* **Selected extract**:
Coming back to the i.i.d. samples we considered before, let’s apply the steps we listed above:
$$ L = P(Data|\theta) = p(x_1,x_2,…,x_N|\mu,\sigma^2) = \prod_{n=1}^{N} p(x_n|\mu,\sigma^2) = \prod_{n=1}^{N} \frac{1}{\sqrt{2\pi}\sigma} e^{-\frac{(x_n-\mu)^2}{2\sigma^2}} $$
$$ \displaylines{l = log P(Data|\theta) = log \Big( \prod_{n=1}^{N} \frac{1}{\sqrt{2\pi}\sigma} e^{-\frac{(x_n-\mu)^2}{2\sigma^2}} \Big) = \\ = \sum_{n=1}^{N} log \frac{1}{\sqrt{2\pi}\sigma} e^{-\frac{(x_n-\mu)^2}{2\sigma^2}} = \\ = N \cdot log \frac{1}{\sqrt{2\pi}\sigma} - \frac{1}{2\sigma^2} \sum_{n}^{N} (x_n - \mu)^2} $$
$$ \displaylines{\frac{\partial l(\mu)}{\partial \mu} = \frac{\partial}{\partial \mu} \Big( N \cdot log \frac{1}{\sqrt{2\pi}\sigma} - \frac{1}{2\sigma^2} \sum_{n}^{N} (x_n - \mu)^2 \Big) = \\ = -\frac{1}{2\sigma^2} \frac{\partial}{\partial \mu} \sum_{n}^{N} (x_n - \mu)^2 = -\frac{1}{2\sigma^2} \sum_{n}^{N} 2(x_n - \mu)} $$
$$ \displaylines{-\frac{1}{2\sigma^2} \sum_{n}^{N} 2(x_n - \mu) = 0 \\ \sum_{n}^{N} (x_n - \mu) = 0 \\ \sum_{n}^{N} x_n = \sum_{n}^{N} \mu \implies \mu_{MLE} = \frac{1}{N} \sum_{n}^{N} x_n} $$
Ok, good, so let’s now apply what we got to neural networks. Consider the regression problem: our goal is to approximate a target function $t$ having $N$ observations.

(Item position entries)
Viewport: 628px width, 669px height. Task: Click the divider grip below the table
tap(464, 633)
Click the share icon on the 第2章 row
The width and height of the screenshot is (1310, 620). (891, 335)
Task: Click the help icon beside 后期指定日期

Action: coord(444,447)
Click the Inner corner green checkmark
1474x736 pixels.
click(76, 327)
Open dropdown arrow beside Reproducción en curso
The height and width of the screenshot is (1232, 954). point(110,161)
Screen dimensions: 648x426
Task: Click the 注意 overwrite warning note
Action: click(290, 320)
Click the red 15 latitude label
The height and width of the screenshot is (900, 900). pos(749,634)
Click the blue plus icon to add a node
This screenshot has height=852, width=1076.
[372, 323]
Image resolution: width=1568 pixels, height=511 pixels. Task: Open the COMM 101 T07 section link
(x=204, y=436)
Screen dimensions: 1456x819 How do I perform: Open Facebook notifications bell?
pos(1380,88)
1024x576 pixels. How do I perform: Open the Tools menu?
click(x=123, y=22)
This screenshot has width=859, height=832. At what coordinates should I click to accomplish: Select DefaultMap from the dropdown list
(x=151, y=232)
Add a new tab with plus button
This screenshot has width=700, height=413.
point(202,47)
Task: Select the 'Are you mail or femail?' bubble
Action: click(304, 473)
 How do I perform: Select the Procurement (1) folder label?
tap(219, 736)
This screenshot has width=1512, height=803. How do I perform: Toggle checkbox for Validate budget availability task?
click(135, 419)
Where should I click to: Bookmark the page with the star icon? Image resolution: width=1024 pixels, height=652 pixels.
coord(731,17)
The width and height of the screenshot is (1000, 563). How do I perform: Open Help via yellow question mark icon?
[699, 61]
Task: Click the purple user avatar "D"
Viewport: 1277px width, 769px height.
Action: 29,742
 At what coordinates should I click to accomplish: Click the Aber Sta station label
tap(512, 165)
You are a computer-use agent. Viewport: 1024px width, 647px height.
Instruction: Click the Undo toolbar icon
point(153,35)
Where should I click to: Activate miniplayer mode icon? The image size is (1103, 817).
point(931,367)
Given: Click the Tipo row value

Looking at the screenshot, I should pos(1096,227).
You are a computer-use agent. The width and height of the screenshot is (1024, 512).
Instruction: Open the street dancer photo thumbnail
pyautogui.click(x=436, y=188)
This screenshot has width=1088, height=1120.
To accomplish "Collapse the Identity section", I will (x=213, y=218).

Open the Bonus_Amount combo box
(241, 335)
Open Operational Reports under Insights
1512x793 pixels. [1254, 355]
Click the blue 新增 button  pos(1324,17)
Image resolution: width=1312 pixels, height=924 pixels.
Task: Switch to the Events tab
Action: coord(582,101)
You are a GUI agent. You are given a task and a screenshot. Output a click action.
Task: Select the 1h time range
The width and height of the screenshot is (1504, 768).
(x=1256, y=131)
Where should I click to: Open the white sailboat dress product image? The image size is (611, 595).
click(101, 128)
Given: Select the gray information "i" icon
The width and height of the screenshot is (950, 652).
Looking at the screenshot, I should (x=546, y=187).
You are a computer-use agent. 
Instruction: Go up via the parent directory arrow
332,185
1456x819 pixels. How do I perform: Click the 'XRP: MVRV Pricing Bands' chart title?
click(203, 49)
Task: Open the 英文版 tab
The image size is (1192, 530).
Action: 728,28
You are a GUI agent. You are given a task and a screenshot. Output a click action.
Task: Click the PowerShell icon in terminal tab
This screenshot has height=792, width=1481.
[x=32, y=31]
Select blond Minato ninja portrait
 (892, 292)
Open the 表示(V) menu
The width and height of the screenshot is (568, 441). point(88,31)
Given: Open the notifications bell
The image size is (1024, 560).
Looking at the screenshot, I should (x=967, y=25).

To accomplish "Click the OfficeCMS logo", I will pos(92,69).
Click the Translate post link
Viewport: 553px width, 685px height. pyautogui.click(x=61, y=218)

* **What is asked**:
- a) According to the maximum likelihood passage, what is the goal in the regression problem it introduces?
- b) Identify every symbol in the maximum likelihood passage that appears on the left side of an equals sign and is set equal to an expression.
- c) Extend the maximum likelihood passage with the next part, beginning after its final sentence.
The item position entries are separate material and unrelated to the maximum likelihood passage.

* **Results by task**:
- a) To approximate a target function $t$ having $N$ observations.

- b) $L$, $l$, $\frac{\partial l(\mu)}{\partial \mu}$, $\mu_{MLE}$

- c)
$$ t_n = g(x_n|w) + \epsilon_n, \quad \epsilon_n \sim N(0,\sigma^2) \implies t_n \sim N(g(x_n|w), \sigma^2) $$
Note that $t_n$ is a classical Gaussian, which has $g(x_n|w)$ instead of $\mu$. So let’s apply the MLE recipe:
$$ \displaylines{L(w) = p(t_1,t_2,…,t_N|g(x|w), \sigma^2) = \prod_{n=1}^{N} p(t_n|g(x_n|w),\sigma^2) = \\ = \prod_{n=1}^{N} \frac{1}{\sqrt{2\pi}\sigma} e^{-\frac{(t_n-g(x_n|w))^2}{2\sigma^2}}} $$
We look for weights which maximize the likelihood:
$$ \displaylines{argmax_w L(w) = argmax_w \prod_{n=1}^{N} \frac{1}{\sqrt{2\pi}\sigma} e^{-\frac{(t_n-g(x_n|w))^2}{2\sigma^2}} = \\ = argmax_w \sum_{n}^{N} log \Big( \frac{1}{\sqrt{2\pi}\sigma} e^{-\frac{(t_n-g(x_n|w))^2}{2\sigma^2}} \Big) = \\ = argmax_w \sum_{n}^{N} log \frac{1}{\sqrt{2\pi}\sigma} - \frac{1}{2\sigma^2} (t_n-g(x_n|w))^2 = \\ = argmin_w \sum_{n}^{N} (t_n-g(x_n|w))^2} $$
We finally reach the end. As you can see, under the assumptions we made for the regression case, in order to find the weights that maximize the likelihood we have to minimize exactly the sum of squared errors, our initial error function.
Observations:
-
What if $t_n$ is not Gaussian? You can still do this, but it’s not the best solution, or at least it’s not a maximum likelihood estimation, so you can obtain a solution which is not unbiased.
-
Can we derive something different knowing the errors are distributed differently? Well, if we know the distribution of the error yes, the only thing the we have to do is to follow the process we’ve seen, until we get to some result.
Regarding the second observation, if you think a bit, there is one common problem in which we know the distribution of $t_n$: binary classification.
$$ t_n \in {0,1} \implies t_n \sim Be(g(x_n|w)) $$
$$ p(t|g(x|w)) = g(x|w)^t \cdot (1-g(x|w))^{1-t} $$
where $t$ acts as a selector.
$$ \displaylines{L(w) = p(t_1,t_2,…,t_N|g(x|w)) = \prod_{n=1}^{N} p(t_n|g(x_n|w)) = \\ = \prod_{n=1}^{N} g(x_n|w)^{t_n} \cdot (1-g(x_n|w))^{1-t_n}} $$
$$ \displaylines{argmax_w L(w) = argmax_w \prod_{n=1}^{N} g(x_n|w)^{t_n} \cdot (1-g(x_n|w))^{1-t_n} = \\ = argmax_w \sum_{n}^{N} t_n log; g(x_n|w) + (1-t_n) log (1-g(x_n|w)) = \\ = argmin_w -\sum_{n}^{N} t_n log; g(x_n|w) + (1-t_n) log (1-g(x_n|w))} $$
We have obtained a new error function, called cross-entropy error function. Why is it different from the one we found before? Because they solve different problems: regression (additive Gaussian noise), classification (predictive Bernoulli distribution). Basically, the error function that you are minimizing describes the problem you’re trying to solve. If so, how can we design a new error function?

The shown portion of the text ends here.